__WHAT TO WORK ON__:
Repeat back the listing below, word for word and in full.

__DATA SECTION__:
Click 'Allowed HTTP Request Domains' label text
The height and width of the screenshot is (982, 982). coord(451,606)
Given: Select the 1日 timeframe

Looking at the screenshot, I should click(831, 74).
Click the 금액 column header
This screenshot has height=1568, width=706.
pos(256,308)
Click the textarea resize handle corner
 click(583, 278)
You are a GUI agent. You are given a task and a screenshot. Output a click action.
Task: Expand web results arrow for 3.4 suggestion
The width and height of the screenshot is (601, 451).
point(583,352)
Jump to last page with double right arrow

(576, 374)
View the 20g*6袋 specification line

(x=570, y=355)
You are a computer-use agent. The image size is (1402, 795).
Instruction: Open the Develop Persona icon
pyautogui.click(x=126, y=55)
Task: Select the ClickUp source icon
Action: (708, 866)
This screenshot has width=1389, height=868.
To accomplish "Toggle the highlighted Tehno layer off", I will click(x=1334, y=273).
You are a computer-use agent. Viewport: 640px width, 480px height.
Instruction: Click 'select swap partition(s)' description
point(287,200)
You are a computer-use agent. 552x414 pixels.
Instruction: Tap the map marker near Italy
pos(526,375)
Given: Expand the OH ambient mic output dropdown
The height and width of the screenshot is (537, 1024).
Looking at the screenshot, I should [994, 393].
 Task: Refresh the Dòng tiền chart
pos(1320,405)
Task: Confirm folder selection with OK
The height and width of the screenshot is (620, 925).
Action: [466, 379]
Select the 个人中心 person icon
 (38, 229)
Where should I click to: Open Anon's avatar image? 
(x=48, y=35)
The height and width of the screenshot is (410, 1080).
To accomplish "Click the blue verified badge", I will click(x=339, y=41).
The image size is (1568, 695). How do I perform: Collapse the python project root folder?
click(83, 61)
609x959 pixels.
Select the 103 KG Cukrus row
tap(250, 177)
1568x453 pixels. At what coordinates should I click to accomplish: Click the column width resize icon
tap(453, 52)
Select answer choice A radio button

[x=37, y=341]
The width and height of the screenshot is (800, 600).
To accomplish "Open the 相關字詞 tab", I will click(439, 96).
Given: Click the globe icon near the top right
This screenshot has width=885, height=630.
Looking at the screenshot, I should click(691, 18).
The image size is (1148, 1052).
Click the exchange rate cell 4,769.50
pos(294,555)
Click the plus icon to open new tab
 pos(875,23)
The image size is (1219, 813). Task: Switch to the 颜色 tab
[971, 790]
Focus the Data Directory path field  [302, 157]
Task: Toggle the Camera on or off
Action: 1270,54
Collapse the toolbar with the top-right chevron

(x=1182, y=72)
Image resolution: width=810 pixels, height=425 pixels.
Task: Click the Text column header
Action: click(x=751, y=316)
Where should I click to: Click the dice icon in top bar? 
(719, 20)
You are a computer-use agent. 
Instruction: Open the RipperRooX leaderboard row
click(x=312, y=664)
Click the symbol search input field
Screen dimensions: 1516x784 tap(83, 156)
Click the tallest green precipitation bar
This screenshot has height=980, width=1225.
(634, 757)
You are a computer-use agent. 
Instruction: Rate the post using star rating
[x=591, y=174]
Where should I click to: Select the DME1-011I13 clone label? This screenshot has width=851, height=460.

__SOLVED PROBLEM__:
Click 'Allowed HTTP Request Domains' label text
The height and width of the screenshot is (982, 982). coord(451,606)
Given: Select the 1日 timeframe

Looking at the screenshot, I should click(831, 74).
Click the 금액 column header
This screenshot has height=1568, width=706.
pos(256,308)
Click the textarea resize handle corner
 click(583, 278)
You are a GUI agent. You are given a task and a screenshot. Output a click action.
Task: Expand web results arrow for 3.4 suggestion
The width and height of the screenshot is (601, 451).
point(583,352)
Jump to last page with double right arrow

(576, 374)
View the 20g*6袋 specification line

(x=570, y=355)
You are a computer-use agent. The image size is (1402, 795).
Instruction: Open the Develop Persona icon
pyautogui.click(x=126, y=55)
Task: Select the ClickUp source icon
Action: (708, 866)
This screenshot has width=1389, height=868.
To accomplish "Toggle the highlighted Tehno layer off", I will click(x=1334, y=273).
You are a computer-use agent. Viewport: 640px width, 480px height.
Instruction: Click 'select swap partition(s)' description
point(287,200)
You are a computer-use agent. 552x414 pixels.
Instruction: Tap the map marker near Italy
pos(526,375)
Given: Expand the OH ambient mic output dropdown
The height and width of the screenshot is (537, 1024).
Looking at the screenshot, I should [994, 393].
 Task: Refresh the Dòng tiền chart
pos(1320,405)
Task: Confirm folder selection with OK
The height and width of the screenshot is (620, 925).
Action: [466, 379]
Select the 个人中心 person icon
 (38, 229)
Where should I click to: Open Anon's avatar image? 
(x=48, y=35)
The height and width of the screenshot is (410, 1080).
To accomplish "Click the blue verified badge", I will click(x=339, y=41).
The image size is (1568, 695). How do I perform: Collapse the python project root folder?
click(83, 61)
609x959 pixels.
Select the 103 KG Cukrus row
tap(250, 177)
1568x453 pixels. At what coordinates should I click to accomplish: Click the column width resize icon
tap(453, 52)
Select answer choice A radio button

[x=37, y=341]
The width and height of the screenshot is (800, 600).
To accomplish "Open the 相關字詞 tab", I will click(439, 96).
Given: Click the globe icon near the top right
This screenshot has width=885, height=630.
Looking at the screenshot, I should click(691, 18).
The image size is (1148, 1052).
Click the exchange rate cell 4,769.50
pos(294,555)
Click the plus icon to open new tab
 pos(875,23)
The image size is (1219, 813). Task: Switch to the 颜色 tab
[971, 790]
Focus the Data Directory path field  [302, 157]
Task: Toggle the Camera on or off
Action: 1270,54
Collapse the toolbar with the top-right chevron

(x=1182, y=72)
Image resolution: width=810 pixels, height=425 pixels.
Task: Click the Text column header
Action: click(x=751, y=316)
Where should I click to: Click the dice icon in top bar? 
(719, 20)
You are a computer-use agent. 
Instruction: Open the RipperRooX leaderboard row
click(x=312, y=664)
Click the symbol search input field
Screen dimensions: 1516x784 tap(83, 156)
Click the tallest green precipitation bar
This screenshot has height=980, width=1225.
(634, 757)
You are a computer-use agent. 
Instruction: Rate the post using star rating
[x=591, y=174]
Where should I click to: Select the DME1-011I13 clone label? This screenshot has width=851, height=460.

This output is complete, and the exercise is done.